What would happen to international politics if the dead rose from the grave and started to eat the living? Daniel Drezner's groundbreaking book answers the question that other international relations scholars have been too scared to ask. Addressing timely issues with analytical bite, Drezner looks at how well-known theories from international relations might be applied to a war with zombies. Exploring the plots of popular zombie films, songs, and books, Theories of International Politics and Zombies predicts realistic scenarios for the political stage in the face of a zombie threat and considers how valid--or how rotten--such scenarios might be.

Drezner boldly lurches into the breach and "stress tests" the ways that different approaches to world politics would explain policy responses to the living dead. He examines the most prominent international relations theories--including realism, liberalism, constructivism, neoconservatism, and bureaucratic politics--and decomposes their predictions. He digs into prominent zombie films and novels, such as Night of the Living Dead and World War Z, to see where essential theories hold up and where they would stumble and fall. Drezner argues that by thinking about outside-of-the-box threats we get a cognitive grip on what former U.S. Secretary of Defense Donald Rumsfeld famously referred to as the "unknown unknowns" in international security.

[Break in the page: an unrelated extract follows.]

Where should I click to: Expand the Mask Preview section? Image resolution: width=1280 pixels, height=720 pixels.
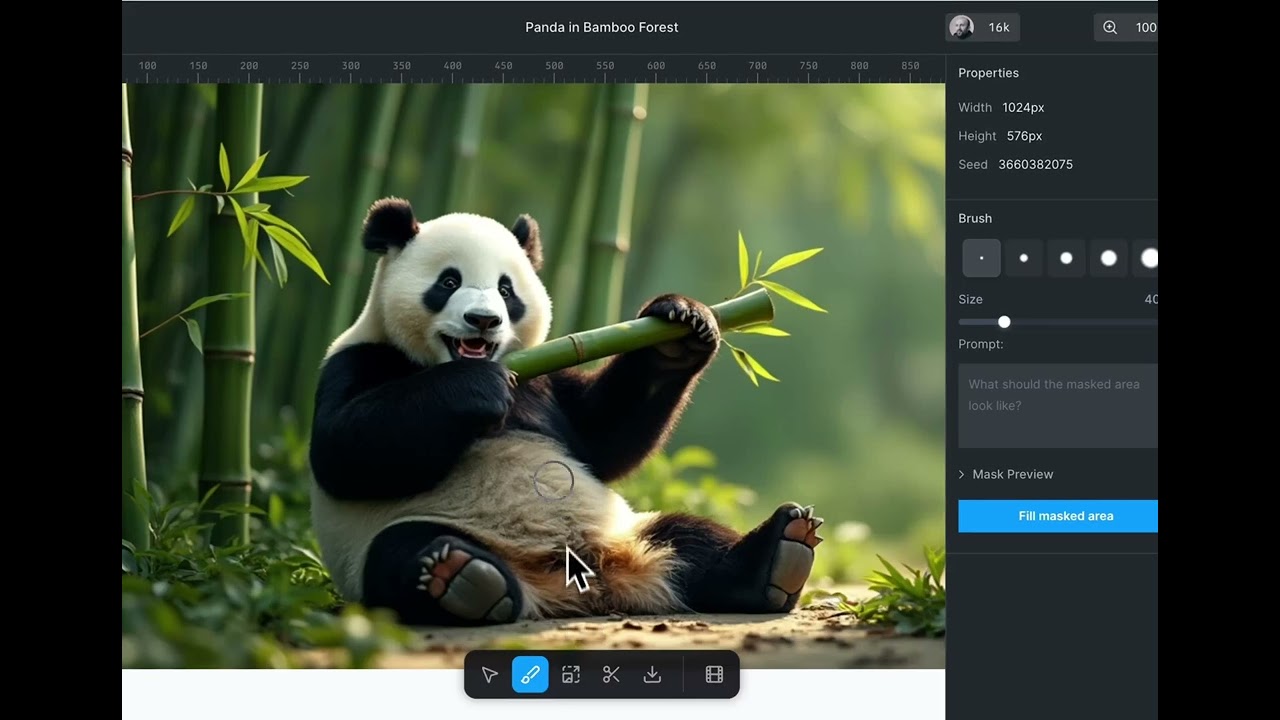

Correcting the zombie gap in international relations thinking and addressing the genuine but publicly unacknowledged fear of the dead rising from the grave, Theories of International Politics and Zombies presents political tactics and strategies accessible enough for any zombie to digest.

Review:

"Drezner (All Politics Is Global), a Tufts professor of international politics, comes up with an intriguing intellectual conceit to explain various schools of international political theory. He imagines a world overrun with zombies and considers the likely responses of national governments, the U.N. and other international organizations, and nongovernment organizations (NGOs). He examines possible reactions through the lens of seven theoretical approaches including realpolitik, liberalism, neoconservatism, and bureaucratic politics. After considering the efficacy of each approach in combating the zombie hordes, Drezner weighs their flaws and concludes that given the limitations of human reason and a highly fluid situation, all theories are 'more circumscribed than international relations theorists proclaim in their scholarship.' Drezner is fascinated with zombies — he's seen all the movies and read the books — and writes with clarity, insight, and wit. For example, he notes that as zombies bite humans, who then become zombies, human-zombie 'alliances of convenience' might be possible,' that NGOs would arise 'devoted to the defense of the living dead,' and that neoconservative 'shock-and-awe' military approaches probably wouldn't impress the undead zombies. This slim book is an imaginative and very helpful way to introduce its subject — who knew international relations could be this much fun? (Mar.)" Publishers Weekly (Copyright PWyxz LLC)

Synopsis:

"This interesting, thoughtful, and engaging book nicely integrates the classics of zombie work with theories of international politics to make sense of human--and nonhuman--behavior. This is the only international politics textbook that will make students frequently laugh and think at the same time. Indeed, this textbook is food for brains, which may, of course, only attract more zombies."--Stephen Saideman, McGill University

Synopsis:

"One of the most creative books about international relations you will ever read and one of the smartest."--Peter Beinart, author of The Icarus Syndrome

"Bless Dan Drezner for this book which punches huge holes in the hokum of American foreign policy thinking. Our theories in this business have been thin and often very costly, and if it takes Drezner's 'zombie attack' to puncture their bloat, so be it. Besides, the book is fun."--Leslie H. Gelb, president emeritus of the Council on Foreign Relations and former New York Times columnist

"Drezner is to the zombie attack what Thucydides is to the Peloponnesian War--he is its great chronicler. As witty as he is insightful, Drezner has taken old ideas and traditions in international relations and brought them back to life."--G. John Ikenberry, Princeton University

"This book fills a gnawing gap in the international relations literature and adds flesh to those bones by communicating key international relations theories in a fresh, fun, and effective way."--Daniel Nexon, Georgetown University

"This interesting, thoughtful, and engaging book nicely integrates the classics of zombie work with theories of international politics to make sense of human--and nonhuman--behavior. This is the only international politics textbook that will make students frequently laugh and think at the same time. Indeed, this textbook is food for brains, which may, of course, only attract more zombies."--Stephen Saideman, McGill University

Synopsis:

What would happen to international politics if the dead rose from the grave and started to eat the living? Daniel Drezner's groundbreaking book answers the question that other international relations scholars have been too scared to ask. Addressing timely issues with analytical bite, Drezner looks at how well-known theories from international relations might be applied to a war with zombies. Exploring the plots of popular zombie films, songs, and books, Theories of International Politics and Zombies predicts realistic scenarios for the political stage in the face of a zombie threat and considers how valid--or how rotten--such scenarios might be.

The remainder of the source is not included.